### DATA SECTION
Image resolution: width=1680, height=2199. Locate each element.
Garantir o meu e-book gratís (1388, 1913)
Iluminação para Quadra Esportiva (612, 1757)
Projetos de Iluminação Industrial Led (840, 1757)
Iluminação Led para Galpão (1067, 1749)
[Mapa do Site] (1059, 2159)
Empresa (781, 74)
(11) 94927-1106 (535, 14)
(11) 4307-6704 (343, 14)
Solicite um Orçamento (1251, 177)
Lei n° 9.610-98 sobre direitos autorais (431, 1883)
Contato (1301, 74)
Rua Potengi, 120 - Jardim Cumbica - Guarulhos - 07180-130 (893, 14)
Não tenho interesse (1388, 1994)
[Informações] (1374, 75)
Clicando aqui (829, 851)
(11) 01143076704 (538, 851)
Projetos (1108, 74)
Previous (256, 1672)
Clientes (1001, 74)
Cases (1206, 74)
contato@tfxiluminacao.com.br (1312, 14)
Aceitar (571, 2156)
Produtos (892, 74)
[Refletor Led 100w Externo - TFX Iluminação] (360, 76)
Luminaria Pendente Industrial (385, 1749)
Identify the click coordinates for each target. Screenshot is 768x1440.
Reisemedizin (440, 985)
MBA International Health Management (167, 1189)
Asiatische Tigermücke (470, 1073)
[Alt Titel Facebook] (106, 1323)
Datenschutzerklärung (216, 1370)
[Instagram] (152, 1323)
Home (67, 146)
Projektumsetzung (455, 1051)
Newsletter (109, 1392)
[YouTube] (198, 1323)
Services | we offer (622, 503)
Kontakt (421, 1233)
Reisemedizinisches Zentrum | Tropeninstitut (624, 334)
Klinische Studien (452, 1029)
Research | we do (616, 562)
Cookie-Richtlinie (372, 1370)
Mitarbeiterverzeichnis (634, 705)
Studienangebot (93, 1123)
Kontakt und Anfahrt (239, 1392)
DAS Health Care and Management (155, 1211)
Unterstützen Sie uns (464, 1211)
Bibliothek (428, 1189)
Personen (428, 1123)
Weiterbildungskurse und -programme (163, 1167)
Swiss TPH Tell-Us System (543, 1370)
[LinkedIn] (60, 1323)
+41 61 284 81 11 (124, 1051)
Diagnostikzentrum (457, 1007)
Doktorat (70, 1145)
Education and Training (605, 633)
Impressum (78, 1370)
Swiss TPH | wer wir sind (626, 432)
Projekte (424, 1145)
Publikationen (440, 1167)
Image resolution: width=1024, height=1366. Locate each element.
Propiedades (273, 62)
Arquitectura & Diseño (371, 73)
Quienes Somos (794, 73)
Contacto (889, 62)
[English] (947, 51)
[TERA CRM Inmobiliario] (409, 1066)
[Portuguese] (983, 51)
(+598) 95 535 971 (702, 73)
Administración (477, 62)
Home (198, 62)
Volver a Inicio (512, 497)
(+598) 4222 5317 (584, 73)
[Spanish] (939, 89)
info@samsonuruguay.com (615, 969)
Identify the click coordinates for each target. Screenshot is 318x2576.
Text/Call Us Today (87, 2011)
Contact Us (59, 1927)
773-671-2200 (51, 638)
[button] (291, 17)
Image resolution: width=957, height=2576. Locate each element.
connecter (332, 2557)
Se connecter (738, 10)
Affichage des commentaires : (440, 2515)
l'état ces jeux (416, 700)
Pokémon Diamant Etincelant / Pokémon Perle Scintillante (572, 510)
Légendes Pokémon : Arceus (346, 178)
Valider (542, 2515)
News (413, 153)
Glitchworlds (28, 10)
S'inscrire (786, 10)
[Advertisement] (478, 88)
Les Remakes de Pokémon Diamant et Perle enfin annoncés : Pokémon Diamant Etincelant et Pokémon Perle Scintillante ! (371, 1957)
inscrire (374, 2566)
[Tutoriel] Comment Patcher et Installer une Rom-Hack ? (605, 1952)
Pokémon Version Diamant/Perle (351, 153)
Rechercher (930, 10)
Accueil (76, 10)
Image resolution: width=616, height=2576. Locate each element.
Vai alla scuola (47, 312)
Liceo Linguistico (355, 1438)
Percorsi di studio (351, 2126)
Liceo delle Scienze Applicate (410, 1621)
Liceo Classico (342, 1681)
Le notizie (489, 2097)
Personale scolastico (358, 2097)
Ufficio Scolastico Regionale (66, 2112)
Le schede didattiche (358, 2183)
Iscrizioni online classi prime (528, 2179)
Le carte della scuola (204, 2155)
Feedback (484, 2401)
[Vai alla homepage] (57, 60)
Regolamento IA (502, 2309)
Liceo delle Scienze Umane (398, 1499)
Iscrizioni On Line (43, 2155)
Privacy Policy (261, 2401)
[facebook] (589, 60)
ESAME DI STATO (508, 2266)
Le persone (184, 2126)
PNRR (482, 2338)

### PROMPT
What you return should match, exactly, the stretch of the listing above that runs from the line with "Liceo delle Scienze Umane (398, 1499)" to its last line.

### SOLUTION BELOW
Liceo delle Scienze Umane (398, 1499)
Iscrizioni On Line (43, 2155)
Privacy Policy (261, 2401)
[facebook] (589, 60)
ESAME DI STATO (508, 2266)
Le persone (184, 2126)
PNRR (482, 2338)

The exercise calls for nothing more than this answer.